In the report no details are given of the dimensions or method of construction of the new building, and whether it was an enlargement of his old house or a separate building is not stated, but by the plan the whole area of his lot on this side appears to have been used for this purpose at the date of filing the bill.

When in 1845 John Fleming, under whose will the plaintiff claims title individually and as trustee, built the house on his lot which is still standing, he used this wall of the ell to its full .height of two stories as a part of the southwesterly wall of his house, and added a third story; so that when the house was fin[325]*325ished, the wall for its entire length formed the southwesterly side of it as well as the northeasterly side of the ell.

At that time the land now owned by the defendant was held by Ebenezer Eaton, a predecessor in title, and it may be inferred that because Fleming used the wall of the ell as a part of the construction of his house, and to which he either had no title, or his title was not admitted, that a controversy arose between them, and to settle the dispute, Eaton, April 17, 1845, released and conveyed to Fleming “ a certain small strip of land four inches wide and about thirty-five feet long . . . adjoining the southerly line of said Fleming’s land, and running from a back passageway that leads westerly from Cross Street under the brick wall lately erected by said Fleming, so as to embrace one-half part, to wit: the southerly [found by the master to be meant for northeasterly] half of said wall”, followed by a description by metes and bounds.

Since then, for a period of more than fifty-five years, this portion of the wall has been used by the owners of the adjacent lands for the support of their respective houses.

SHORT EXERCISE A:
In the party-wall case excerpt, on what date did Eaton release and convey the strip of land to Fleming?
SHORT EXERCISE B:
Write a few more sentences of the party-wall case excerpt, picking up after its final sentence.
The material that follows is drawn from a separate source.

ENTRIES SHOWN:

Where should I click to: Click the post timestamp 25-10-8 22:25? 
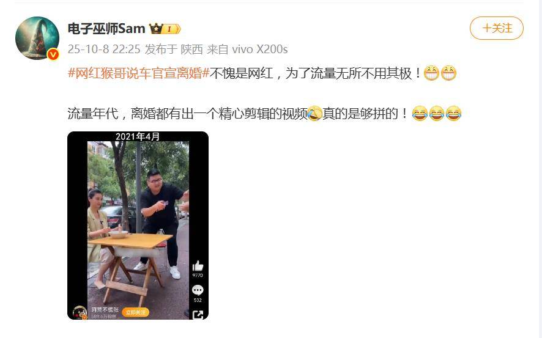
* * *
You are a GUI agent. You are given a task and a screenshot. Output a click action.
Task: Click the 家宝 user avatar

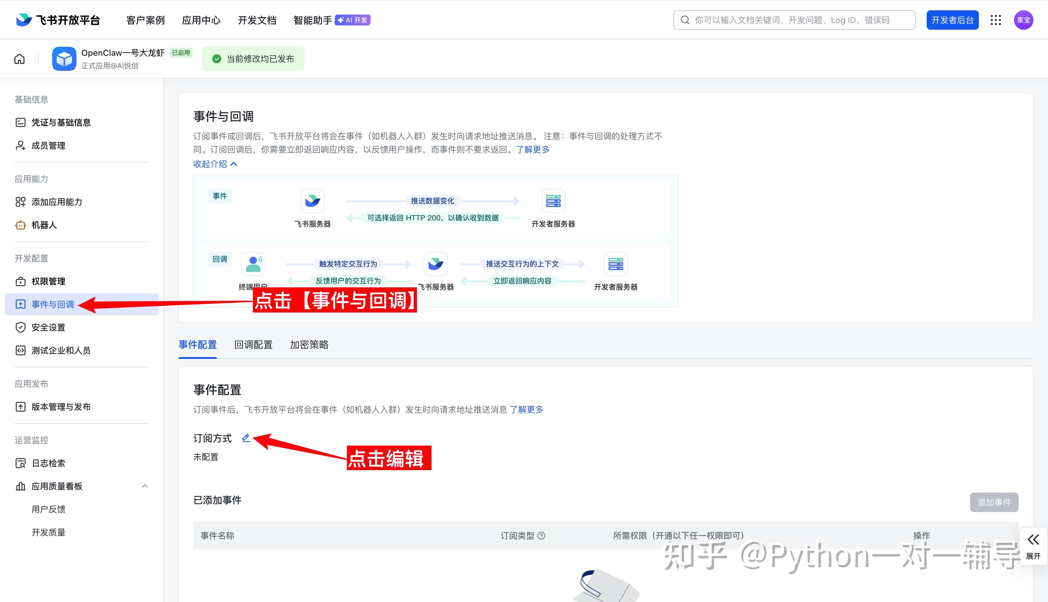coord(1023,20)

REPLY A:
April 17, 1845.

REPLY B:
It is the contention of the defendant that this release was an agreement in form sufficient to make the structure a party wall, but it only purports to define the line,of division and contains no language that is susceptible of such a construction, and the master finds “that said release is not in any sense a party wall agreement ”, and this finding and ruling was right. But he further states “ that it has not been made a party wall . . . by implication or by prescription ”, and it remains to be determined whether, under the facts reported, it became a party wall by implication of law.

The decree appointing a master did not require him to report the evidence, and a request for such an order was afterwards denied, but all the facts on which he bases these findings are apparently reported for the purpose of presenting the principal question raised, and argued before him, and it is open for us to determine on the report whether the last finding which includes rulings of law can be sustained. Parker v. Nickerson, 137 Mass. 487. Goodell v. Goodell, 173 Mass. 140, 146, 148.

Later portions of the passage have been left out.